TASK TO CARRY OUT.
The whole answer is the data below, retyped exactly.

[Saved data entries]
--------

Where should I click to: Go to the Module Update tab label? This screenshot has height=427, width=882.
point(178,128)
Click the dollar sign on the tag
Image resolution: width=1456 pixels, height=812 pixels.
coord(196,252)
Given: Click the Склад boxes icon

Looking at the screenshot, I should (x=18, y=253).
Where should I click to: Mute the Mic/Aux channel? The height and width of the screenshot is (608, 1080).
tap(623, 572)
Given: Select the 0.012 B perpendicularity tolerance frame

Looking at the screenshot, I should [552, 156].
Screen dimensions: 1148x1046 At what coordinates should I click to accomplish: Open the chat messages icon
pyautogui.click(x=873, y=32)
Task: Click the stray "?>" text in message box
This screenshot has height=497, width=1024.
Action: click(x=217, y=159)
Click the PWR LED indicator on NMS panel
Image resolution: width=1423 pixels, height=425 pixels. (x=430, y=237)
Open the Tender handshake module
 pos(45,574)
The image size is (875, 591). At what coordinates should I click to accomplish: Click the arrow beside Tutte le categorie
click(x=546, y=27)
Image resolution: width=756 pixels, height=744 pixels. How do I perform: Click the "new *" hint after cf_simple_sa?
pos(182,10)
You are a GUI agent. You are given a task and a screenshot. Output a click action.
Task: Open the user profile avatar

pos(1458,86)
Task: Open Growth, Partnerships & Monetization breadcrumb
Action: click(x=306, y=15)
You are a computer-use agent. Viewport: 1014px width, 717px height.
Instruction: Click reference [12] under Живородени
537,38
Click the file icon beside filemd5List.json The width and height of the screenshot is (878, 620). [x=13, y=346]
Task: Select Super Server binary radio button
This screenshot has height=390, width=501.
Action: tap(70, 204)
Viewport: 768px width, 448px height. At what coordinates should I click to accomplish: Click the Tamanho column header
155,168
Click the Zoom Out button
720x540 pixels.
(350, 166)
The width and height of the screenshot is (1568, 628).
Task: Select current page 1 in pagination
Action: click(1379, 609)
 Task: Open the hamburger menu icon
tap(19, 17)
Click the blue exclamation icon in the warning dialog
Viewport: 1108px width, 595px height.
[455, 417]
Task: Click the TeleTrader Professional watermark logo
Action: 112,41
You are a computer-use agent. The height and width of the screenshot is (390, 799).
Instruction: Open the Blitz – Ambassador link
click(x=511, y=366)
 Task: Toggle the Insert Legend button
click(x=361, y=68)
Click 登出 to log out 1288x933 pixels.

--------

ANSWER TO THIS PROBLEM.
Where should I click to: Go to the Module Update tab label? This screenshot has height=427, width=882.
point(178,128)
Click the dollar sign on the tag
Image resolution: width=1456 pixels, height=812 pixels.
coord(196,252)
Given: Click the Склад boxes icon

Looking at the screenshot, I should (x=18, y=253).
Where should I click to: Mute the Mic/Aux channel? The height and width of the screenshot is (608, 1080).
tap(623, 572)
Given: Select the 0.012 B perpendicularity tolerance frame

Looking at the screenshot, I should [552, 156].
Screen dimensions: 1148x1046 At what coordinates should I click to accomplish: Open the chat messages icon
pyautogui.click(x=873, y=32)
Task: Click the stray "?>" text in message box
This screenshot has height=497, width=1024.
Action: click(x=217, y=159)
Click the PWR LED indicator on NMS panel
Image resolution: width=1423 pixels, height=425 pixels. (x=430, y=237)
Open the Tender handshake module
 pos(45,574)
The image size is (875, 591). At what coordinates should I click to accomplish: Click the arrow beside Tutte le categorie
click(x=546, y=27)
Image resolution: width=756 pixels, height=744 pixels. How do I perform: Click the "new *" hint after cf_simple_sa?
pos(182,10)
You are a GUI agent. You are given a task and a screenshot. Output a click action.
Task: Open the user profile avatar

pos(1458,86)
Task: Open Growth, Partnerships & Monetization breadcrumb
Action: click(x=306, y=15)
You are a computer-use agent. Viewport: 1014px width, 717px height.
Instruction: Click reference [12] under Живородени
537,38
Click the file icon beside filemd5List.json The width and height of the screenshot is (878, 620). [x=13, y=346]
Task: Select Super Server binary radio button
This screenshot has height=390, width=501.
Action: tap(70, 204)
Viewport: 768px width, 448px height. At what coordinates should I click to accomplish: Click the Tamanho column header
155,168
Click the Zoom Out button
720x540 pixels.
(350, 166)
The width and height of the screenshot is (1568, 628).
Task: Select current page 1 in pagination
Action: click(1379, 609)
 Task: Open the hamburger menu icon
tap(19, 17)
Click the blue exclamation icon in the warning dialog
Viewport: 1108px width, 595px height.
[455, 417]
Task: Click the TeleTrader Professional watermark logo
Action: 112,41
You are a computer-use agent. The height and width of the screenshot is (390, 799).
Instruction: Open the Blitz – Ambassador link
click(x=511, y=366)
 Task: Toggle the Insert Legend button
click(x=361, y=68)
Click 登出 to log out 1288x933 pixels.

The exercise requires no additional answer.